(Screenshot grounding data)
__________________________________________________

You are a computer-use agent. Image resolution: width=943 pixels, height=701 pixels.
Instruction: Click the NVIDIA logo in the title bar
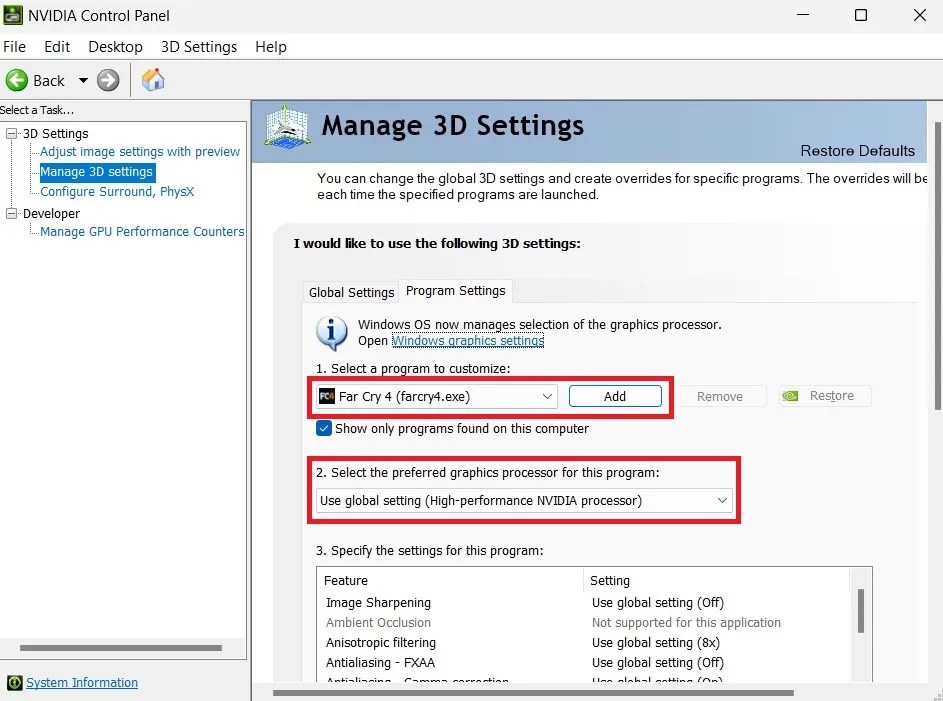tap(12, 15)
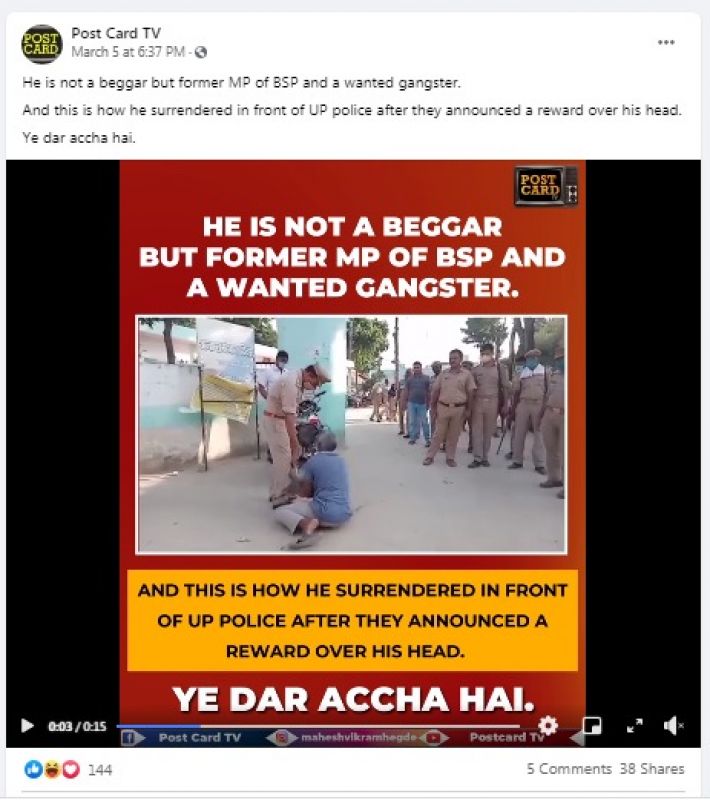
Task: Open the March 5 at 6:37 PM timestamp
Action: pos(128,52)
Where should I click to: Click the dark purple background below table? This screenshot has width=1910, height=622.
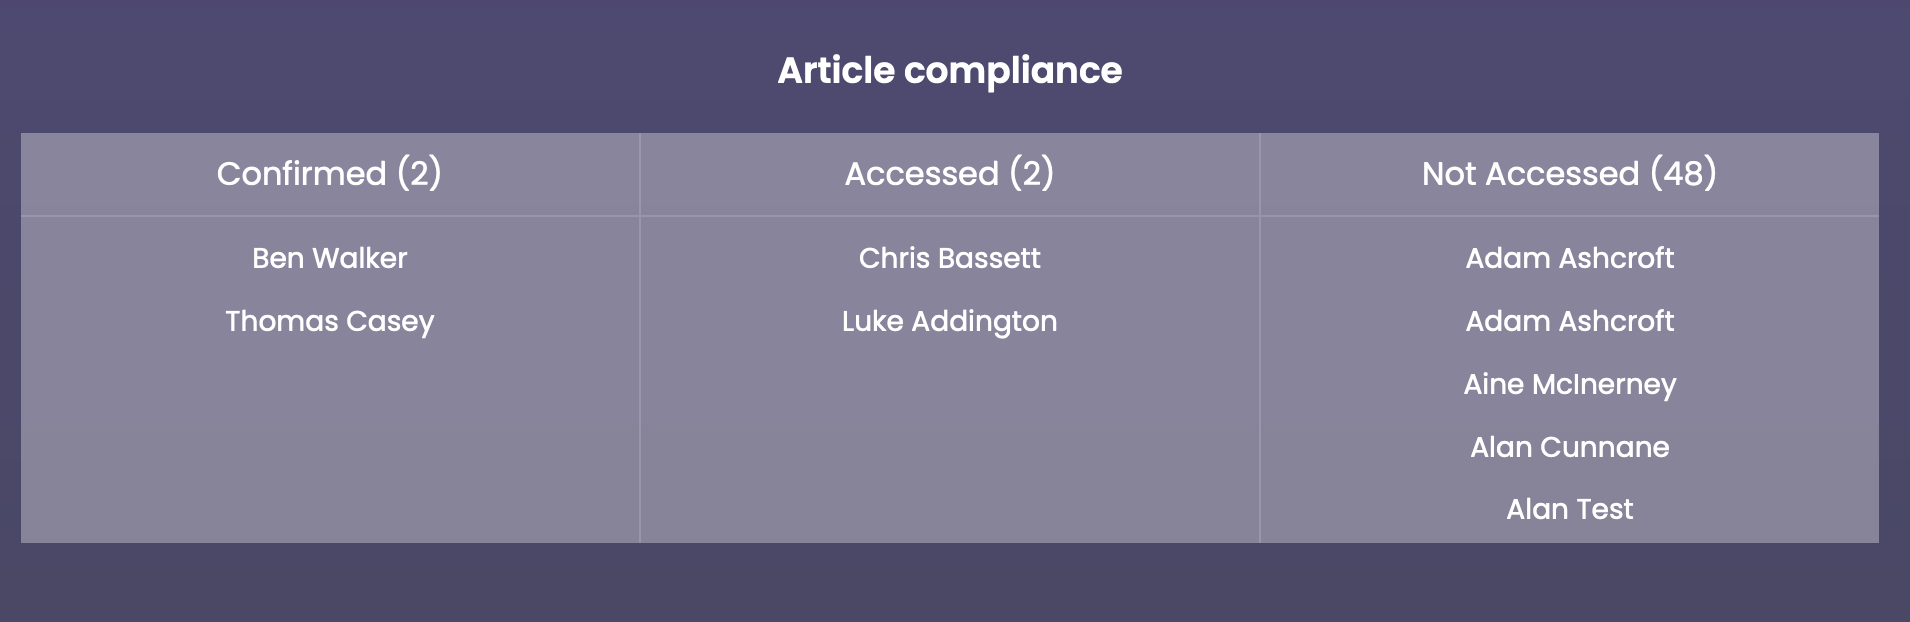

__________________________________________________

=== WHAT THE TASK REQUIRES ===
A verbatim printout of the entries above is expected, free of pictures.

=== WRITTEN RESPONSE ===
You are a computer-use agent. Image resolution: width=943 pixels, height=701 pixels.
Instruction: Click the NVIDIA logo in the title bar
tap(12, 15)
Task: Open the March 5 at 6:37 PM timestamp
Action: pos(128,52)
Where should I click to: Click the dark purple background below table? This screenshot has width=1910, height=622.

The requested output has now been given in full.